Strong antichain
In order theory, a subset A of a partially ordered set X is a strong downwards antichain if it is an antichain in which no two distinct elements have a common lower bound, that is,
![{\displaystyle \forall x,y\in A\;[x\neq y\rightarrow \neg \exists z\in X\;[z\leq x\land z\leq y]].}](../I/m/14533232c8943978ac14ab0b5ca07759a8689a66.svg)
In the case where X is ordered by inclusion, this is simply a family of pairwise disjoint sets.

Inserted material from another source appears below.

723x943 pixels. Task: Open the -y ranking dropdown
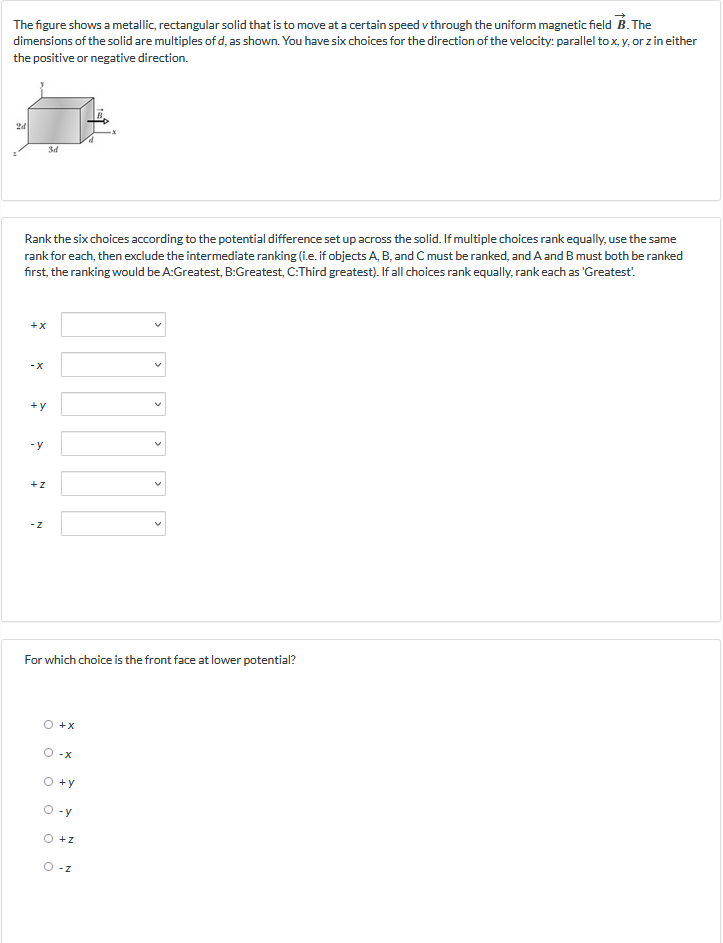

A strong upwards antichain B is a subset of X in which no two distinct elements have a common upper bound. Authors will often omit the "upwards" and "downwards" term and merely refer to strong antichains. Unfortunately, there is no common convention as to which version is called a strong antichain. In the context of forcing, authors will sometimes also omit the "strong" term and merely refer to antichains. To resolve ambiguities in this case, the weaker type of antichain is called a weak antichain.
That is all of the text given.